We’ve all been there. It’s been weeks of sticking to our clean eating goals. We are feeling good and seeing results and then out of nowhere we get sick. Whether it’s the stomach flu and you can’t keep anything down or coughing, sniffling and sneezing have got you stuck in bed, being sick sucks. But it happens! And when it does it turns us into children again, wanting comfort food or sometimes no food at all! As much as we think ice cream, cookies and Kraft Dinner with hot dogs and ketchup (maybe that’s just me) will make it all better, indulging in junk food when we are sick will only make us sicker for longer.
I know it’s not what you want to hear, but eating clean is even more important when you are sick.
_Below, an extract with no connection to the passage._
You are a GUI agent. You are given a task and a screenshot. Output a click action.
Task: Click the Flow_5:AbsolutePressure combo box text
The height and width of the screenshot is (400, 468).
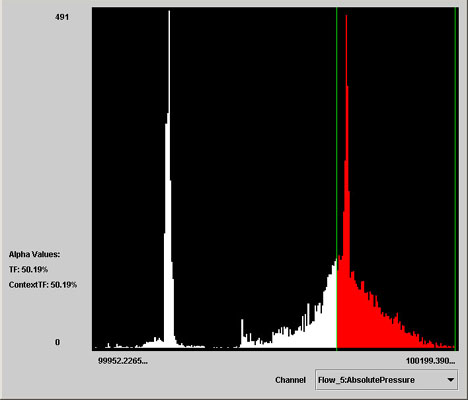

Eating foods high in sugar and fat suppresses the immune system, specifically the capacity of our white blood cells to destroy bacteria. So as much as you think that junk food is making you feel better, it’s actually compromising your ability to fight off the sickness.
What if your problem is that you have no appetite and/or can’t keep anything in your stomach? Generally flu bugs like this don’t last longer than 24 hours and if they do you should see your doctor as soon as possible. But in the meantime just rest and try to drink clear fluids to stay hydrated. When you can eat again stick with plain foods and stay away from anything sugary or fatty. If you are following a diet that includes counting calories or macros, don’t worry about that while you are sick. A day or two of being off your plan won’t matter in the long run. What matters is getting well again as soon as possible.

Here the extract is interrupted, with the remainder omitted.